*EXERCISE DETAILS*.
Every line from the one with "P/G (2227, 265)" to the one with "Communities (648, 38)", including those two, is to be copied exactly; all other lines of the entries below are left out.

*LISTED RECORDS*.

##########

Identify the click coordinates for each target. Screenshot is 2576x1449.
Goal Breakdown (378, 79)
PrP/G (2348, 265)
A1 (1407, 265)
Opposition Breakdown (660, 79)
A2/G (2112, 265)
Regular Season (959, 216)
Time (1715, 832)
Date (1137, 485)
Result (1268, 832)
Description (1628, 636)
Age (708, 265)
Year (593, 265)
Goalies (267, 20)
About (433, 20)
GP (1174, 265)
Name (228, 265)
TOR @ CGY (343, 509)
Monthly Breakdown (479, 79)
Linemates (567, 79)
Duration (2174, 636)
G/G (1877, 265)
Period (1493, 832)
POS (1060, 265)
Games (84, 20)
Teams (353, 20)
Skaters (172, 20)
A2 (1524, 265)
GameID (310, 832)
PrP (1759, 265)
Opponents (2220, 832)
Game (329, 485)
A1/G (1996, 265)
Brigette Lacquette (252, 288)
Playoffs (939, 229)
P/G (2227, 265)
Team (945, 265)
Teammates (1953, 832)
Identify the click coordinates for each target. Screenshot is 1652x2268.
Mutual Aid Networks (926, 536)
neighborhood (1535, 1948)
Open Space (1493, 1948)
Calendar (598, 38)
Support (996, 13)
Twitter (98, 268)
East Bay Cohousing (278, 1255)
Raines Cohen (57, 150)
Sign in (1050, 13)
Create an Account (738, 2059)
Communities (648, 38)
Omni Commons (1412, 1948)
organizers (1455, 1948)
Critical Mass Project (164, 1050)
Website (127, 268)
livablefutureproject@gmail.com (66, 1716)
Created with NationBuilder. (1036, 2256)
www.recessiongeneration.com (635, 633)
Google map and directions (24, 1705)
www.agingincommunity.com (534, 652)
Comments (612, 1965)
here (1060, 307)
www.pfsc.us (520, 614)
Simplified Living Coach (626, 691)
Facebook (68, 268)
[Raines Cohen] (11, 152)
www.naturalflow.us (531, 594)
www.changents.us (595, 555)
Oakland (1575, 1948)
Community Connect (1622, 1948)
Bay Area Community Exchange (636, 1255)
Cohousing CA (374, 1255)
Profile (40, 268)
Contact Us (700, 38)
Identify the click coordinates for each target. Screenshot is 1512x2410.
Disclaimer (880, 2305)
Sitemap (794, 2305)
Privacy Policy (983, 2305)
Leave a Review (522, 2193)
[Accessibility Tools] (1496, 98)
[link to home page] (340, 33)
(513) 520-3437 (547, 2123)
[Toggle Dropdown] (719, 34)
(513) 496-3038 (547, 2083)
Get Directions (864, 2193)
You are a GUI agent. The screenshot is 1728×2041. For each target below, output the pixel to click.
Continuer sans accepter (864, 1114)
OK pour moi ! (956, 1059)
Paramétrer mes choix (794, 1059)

##########

*ANSWER TO THIS TASK*.
P/G (2227, 265)
Team (945, 265)
Teammates (1953, 832)
Identify the click coordinates for each target. Screenshot is 1652x2268.
Mutual Aid Networks (926, 536)
neighborhood (1535, 1948)
Open Space (1493, 1948)
Calendar (598, 38)
Support (996, 13)
Twitter (98, 268)
East Bay Cohousing (278, 1255)
Raines Cohen (57, 150)
Sign in (1050, 13)
Create an Account (738, 2059)
Communities (648, 38)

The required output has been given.